What is expected
How many lines of the listing below contain the word "toolbar"? Reply with the number alone.
* BEGIN Entries shown *
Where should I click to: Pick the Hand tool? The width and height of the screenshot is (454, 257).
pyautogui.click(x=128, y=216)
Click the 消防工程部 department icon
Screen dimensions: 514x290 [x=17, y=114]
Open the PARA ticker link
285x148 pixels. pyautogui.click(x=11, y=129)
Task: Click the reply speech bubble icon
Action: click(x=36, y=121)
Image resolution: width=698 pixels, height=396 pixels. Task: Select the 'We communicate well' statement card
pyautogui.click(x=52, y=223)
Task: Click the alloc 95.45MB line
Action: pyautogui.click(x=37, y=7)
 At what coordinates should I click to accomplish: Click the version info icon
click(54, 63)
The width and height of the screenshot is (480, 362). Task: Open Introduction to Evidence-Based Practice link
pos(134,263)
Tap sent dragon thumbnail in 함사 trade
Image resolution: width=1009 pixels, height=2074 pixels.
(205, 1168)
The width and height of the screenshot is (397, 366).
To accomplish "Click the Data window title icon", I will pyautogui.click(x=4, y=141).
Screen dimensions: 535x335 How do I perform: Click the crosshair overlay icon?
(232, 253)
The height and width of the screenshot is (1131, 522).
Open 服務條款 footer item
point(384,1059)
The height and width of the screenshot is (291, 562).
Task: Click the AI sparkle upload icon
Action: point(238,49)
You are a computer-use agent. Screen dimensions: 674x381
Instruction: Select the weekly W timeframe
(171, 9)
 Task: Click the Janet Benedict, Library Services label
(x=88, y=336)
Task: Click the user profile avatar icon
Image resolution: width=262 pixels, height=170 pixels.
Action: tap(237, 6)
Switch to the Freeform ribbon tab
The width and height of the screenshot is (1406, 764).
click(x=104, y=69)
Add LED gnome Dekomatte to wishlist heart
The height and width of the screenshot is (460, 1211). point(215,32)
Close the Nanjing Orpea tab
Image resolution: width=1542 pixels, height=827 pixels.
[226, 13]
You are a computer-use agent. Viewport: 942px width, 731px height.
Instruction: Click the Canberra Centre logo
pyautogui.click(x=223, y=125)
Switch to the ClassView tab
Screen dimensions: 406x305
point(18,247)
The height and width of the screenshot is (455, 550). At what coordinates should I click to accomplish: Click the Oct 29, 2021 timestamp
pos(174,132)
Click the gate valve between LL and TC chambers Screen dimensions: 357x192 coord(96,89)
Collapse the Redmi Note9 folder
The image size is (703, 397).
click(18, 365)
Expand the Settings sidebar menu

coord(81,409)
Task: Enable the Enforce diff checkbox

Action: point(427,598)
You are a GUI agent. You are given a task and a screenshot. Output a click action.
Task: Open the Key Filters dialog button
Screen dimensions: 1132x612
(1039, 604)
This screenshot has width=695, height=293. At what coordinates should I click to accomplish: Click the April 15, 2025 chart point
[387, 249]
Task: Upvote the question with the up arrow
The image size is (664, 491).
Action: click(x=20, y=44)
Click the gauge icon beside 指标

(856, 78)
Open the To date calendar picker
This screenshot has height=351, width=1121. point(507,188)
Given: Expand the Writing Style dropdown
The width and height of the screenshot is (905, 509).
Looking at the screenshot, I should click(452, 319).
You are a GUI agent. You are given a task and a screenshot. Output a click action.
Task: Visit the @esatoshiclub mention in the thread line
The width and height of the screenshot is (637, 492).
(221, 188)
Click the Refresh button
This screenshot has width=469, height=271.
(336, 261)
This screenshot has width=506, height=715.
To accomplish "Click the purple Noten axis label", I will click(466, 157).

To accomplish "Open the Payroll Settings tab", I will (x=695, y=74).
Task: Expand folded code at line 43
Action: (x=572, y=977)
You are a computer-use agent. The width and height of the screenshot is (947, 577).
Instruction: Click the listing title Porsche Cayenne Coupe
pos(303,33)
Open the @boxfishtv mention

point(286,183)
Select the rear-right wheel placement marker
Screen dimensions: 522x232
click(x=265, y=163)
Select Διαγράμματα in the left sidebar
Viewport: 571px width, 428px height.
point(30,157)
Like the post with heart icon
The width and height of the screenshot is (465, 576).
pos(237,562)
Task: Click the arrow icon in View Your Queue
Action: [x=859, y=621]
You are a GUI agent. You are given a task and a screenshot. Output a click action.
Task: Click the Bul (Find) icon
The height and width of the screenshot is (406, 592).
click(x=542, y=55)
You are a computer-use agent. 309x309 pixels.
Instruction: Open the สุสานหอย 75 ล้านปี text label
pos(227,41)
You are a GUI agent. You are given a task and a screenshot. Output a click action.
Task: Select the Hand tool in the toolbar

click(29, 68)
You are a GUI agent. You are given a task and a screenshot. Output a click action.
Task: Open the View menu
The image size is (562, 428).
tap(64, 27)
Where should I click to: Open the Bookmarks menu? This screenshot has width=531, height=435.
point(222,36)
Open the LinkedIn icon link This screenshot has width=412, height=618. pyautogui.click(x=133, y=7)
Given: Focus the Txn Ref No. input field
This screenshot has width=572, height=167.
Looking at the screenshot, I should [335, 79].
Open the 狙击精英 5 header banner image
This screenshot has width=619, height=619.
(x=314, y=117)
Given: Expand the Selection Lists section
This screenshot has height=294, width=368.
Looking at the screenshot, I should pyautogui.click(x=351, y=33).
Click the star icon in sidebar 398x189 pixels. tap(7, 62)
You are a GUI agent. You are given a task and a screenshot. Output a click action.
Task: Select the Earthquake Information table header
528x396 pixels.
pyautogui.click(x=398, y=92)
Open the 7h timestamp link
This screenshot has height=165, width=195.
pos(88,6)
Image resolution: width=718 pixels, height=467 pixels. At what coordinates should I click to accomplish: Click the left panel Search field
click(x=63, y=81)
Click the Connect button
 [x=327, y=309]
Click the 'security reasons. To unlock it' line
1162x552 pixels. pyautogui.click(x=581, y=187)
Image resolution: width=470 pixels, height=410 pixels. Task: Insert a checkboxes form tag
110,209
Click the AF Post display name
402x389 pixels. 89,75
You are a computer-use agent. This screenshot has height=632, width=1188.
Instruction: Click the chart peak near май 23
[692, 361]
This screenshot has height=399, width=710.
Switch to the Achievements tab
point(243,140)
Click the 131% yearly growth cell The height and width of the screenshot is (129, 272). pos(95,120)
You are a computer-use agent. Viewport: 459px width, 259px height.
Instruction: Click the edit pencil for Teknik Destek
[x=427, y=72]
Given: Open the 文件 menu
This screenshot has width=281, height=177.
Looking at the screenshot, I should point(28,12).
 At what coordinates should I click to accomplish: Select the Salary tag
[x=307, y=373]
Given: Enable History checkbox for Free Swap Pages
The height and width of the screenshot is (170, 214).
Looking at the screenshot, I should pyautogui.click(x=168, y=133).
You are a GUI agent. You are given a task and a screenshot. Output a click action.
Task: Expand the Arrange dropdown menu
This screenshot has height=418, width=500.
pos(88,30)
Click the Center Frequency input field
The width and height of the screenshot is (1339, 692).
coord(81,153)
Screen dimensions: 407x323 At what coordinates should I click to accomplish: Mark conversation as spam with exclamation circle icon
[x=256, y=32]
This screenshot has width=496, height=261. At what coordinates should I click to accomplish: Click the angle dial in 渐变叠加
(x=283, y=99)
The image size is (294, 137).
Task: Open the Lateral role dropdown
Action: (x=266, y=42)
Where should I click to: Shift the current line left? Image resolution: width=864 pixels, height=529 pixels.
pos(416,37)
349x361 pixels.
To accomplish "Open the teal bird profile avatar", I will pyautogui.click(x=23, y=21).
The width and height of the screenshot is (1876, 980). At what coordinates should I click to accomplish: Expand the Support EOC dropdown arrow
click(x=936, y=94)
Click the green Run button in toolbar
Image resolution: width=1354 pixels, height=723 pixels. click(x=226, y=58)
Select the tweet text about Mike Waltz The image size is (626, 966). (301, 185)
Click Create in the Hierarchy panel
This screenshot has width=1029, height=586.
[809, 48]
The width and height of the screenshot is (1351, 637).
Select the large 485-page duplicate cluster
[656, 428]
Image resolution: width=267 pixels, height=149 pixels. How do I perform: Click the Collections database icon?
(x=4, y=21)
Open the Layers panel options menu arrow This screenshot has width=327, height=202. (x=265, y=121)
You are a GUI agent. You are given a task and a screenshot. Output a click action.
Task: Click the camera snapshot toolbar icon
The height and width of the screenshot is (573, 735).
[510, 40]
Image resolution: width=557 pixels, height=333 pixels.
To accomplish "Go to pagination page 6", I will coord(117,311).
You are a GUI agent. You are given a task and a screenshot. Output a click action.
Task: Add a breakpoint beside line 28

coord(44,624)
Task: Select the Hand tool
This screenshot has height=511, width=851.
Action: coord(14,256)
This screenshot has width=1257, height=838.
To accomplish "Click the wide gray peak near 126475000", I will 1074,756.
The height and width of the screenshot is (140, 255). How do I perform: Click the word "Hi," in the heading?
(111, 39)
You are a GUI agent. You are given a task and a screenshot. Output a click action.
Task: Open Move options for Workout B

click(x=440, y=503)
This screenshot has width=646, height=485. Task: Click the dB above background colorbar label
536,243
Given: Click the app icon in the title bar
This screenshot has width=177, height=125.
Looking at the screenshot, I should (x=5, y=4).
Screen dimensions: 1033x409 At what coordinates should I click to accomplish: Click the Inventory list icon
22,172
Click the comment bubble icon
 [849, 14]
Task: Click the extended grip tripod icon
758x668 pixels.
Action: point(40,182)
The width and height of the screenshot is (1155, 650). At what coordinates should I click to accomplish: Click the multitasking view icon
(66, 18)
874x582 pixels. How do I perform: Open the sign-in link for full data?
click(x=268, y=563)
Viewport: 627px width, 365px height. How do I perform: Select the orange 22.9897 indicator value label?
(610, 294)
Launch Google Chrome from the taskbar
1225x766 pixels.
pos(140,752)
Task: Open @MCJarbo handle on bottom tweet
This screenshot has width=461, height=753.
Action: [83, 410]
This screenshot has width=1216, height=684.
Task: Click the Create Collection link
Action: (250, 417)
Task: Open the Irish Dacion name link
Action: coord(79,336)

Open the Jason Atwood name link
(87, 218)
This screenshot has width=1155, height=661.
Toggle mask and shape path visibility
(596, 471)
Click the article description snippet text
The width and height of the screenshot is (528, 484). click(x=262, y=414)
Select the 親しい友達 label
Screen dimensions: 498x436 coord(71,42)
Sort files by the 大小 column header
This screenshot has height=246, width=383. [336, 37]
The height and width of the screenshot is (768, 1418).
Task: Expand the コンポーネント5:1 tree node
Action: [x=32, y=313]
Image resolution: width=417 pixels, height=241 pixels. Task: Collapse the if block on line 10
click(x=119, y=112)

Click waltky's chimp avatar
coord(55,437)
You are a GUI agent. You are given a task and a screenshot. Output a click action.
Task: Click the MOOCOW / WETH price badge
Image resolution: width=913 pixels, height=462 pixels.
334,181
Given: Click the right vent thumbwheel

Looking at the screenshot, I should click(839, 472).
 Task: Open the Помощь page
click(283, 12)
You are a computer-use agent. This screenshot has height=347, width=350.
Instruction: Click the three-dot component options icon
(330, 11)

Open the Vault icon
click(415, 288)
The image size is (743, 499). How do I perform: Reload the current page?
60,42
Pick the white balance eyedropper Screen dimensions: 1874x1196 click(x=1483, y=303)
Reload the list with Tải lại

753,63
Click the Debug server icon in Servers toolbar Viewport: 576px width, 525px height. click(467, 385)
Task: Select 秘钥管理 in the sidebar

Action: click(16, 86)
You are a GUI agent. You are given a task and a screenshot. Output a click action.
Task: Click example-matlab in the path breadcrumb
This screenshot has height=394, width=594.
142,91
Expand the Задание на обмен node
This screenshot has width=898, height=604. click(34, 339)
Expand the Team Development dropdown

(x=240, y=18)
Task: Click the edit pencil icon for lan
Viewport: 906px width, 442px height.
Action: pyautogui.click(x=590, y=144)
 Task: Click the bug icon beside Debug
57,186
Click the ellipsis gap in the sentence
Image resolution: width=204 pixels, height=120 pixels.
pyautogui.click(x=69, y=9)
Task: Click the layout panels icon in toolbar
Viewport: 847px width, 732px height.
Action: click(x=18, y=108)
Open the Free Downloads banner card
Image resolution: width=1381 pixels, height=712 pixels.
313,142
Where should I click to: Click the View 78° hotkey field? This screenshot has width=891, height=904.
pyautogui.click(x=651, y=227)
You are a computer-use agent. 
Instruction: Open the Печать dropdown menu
* END Entries shown *
Finished task
5